WORK TO DO:
Return the passage of the flicker light thread below, word for word, starting with "Only thing is" and going on through "(Dec 3, 2004)".

** START OF SELECTION **

# Flicker Light Circuit... eventually stops flickering?



## Hellvin (Jul 6, 2008)

Hi All,

I followed a simple flicker light wiring for two lights that I assembled on my opposing gateway columns. I used the "Garage of Evil" example as my go-by (although I upgraded the wiring to 14 ga. house wire) and it works great...

http://www.garageofevil.com/projects/gaslight_flicker_circuit.php

Only thing is - after about 10 minutes of operation, the flickering gradually peters out and produces only a "steady-state" light (i.e. no more flicker )

Any thoughts as to what may cause this? I am using TranSylvania FS-5 ballast units.

Thanks in advance
KLF


----------



## Otaku (Dec 3, 2004)

What wattage are the bulbs? If you exceed ~40W total, you'll fry the starters, which is what happened here. Also, try using the FS-2 starters - I've had much better longevity using those.


----------



## Hellvin (Jul 6, 2008)

That worked great - I used 60W instead of 100W (which were too bright anyway). I also used yellow tinted bulbs so it gives a really cool illumination effect. I looked for 40W but the lowest they was 60W. I'll keep my eye open for lower Wattage in the future.

Thanks


----------



## fritz42_male (May 5, 2009)

Be better off using a flicker tealight hooked to an SSR. Tons of wattage in that circuit.


----------

** END OF SELECTION **
** START OF RECORDED INFORMATION **

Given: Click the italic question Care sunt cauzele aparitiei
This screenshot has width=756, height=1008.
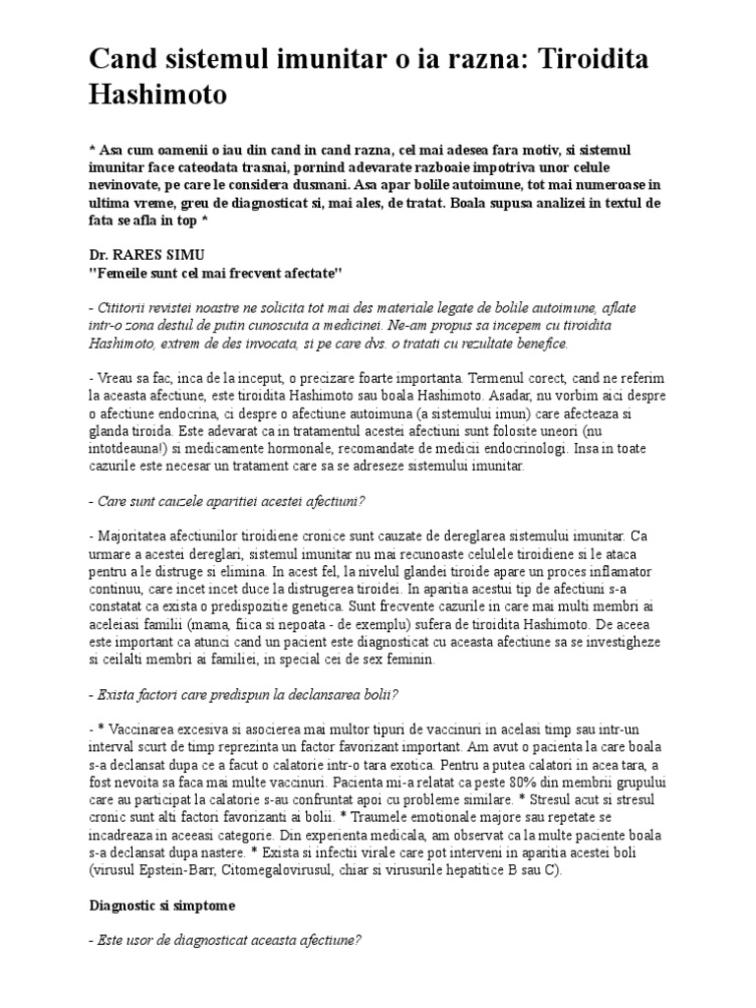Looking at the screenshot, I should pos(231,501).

** END OF RECORDED INFORMATION **
** START OF RECORDED INFORMATION **

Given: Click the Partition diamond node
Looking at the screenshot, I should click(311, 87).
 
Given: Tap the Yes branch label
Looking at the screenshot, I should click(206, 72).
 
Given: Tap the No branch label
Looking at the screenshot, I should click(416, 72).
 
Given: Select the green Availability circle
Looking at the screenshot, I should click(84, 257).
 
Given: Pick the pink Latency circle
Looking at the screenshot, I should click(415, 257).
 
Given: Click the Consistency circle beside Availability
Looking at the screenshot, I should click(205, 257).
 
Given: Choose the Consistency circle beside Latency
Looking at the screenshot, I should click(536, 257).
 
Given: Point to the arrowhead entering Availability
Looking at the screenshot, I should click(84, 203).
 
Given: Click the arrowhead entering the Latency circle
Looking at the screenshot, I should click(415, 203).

** END OF RECORDED INFORMATION **
** START OF RECORDED INFORMATION **

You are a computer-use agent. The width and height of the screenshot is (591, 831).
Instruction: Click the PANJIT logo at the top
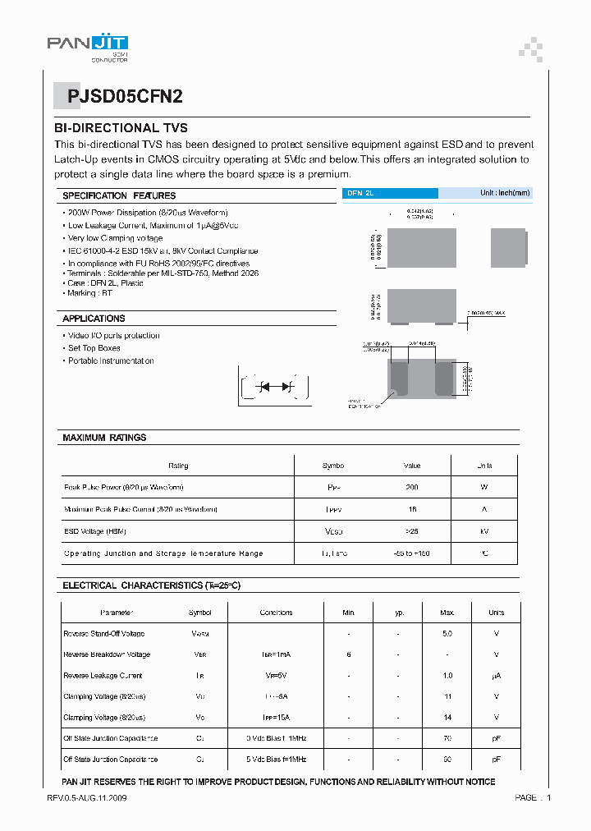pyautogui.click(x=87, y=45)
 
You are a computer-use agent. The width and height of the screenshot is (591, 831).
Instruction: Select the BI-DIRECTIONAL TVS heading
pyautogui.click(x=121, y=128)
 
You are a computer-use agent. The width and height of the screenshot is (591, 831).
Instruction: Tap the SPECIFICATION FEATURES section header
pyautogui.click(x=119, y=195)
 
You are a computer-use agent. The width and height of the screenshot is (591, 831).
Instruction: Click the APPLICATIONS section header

** END OF RECORDED INFORMATION **

ANSWER BELOW:
Only thing is - after about 10 minutes of operation, the flickering gradually peters out and produces only a "steady-state" light (i.e. no more flicker )

Any thoughts as to what may cause this? I am using TranSylvania FS-5 ballast units.

Thanks in advance
KLF


----------



## Otaku (Dec 3, 2004)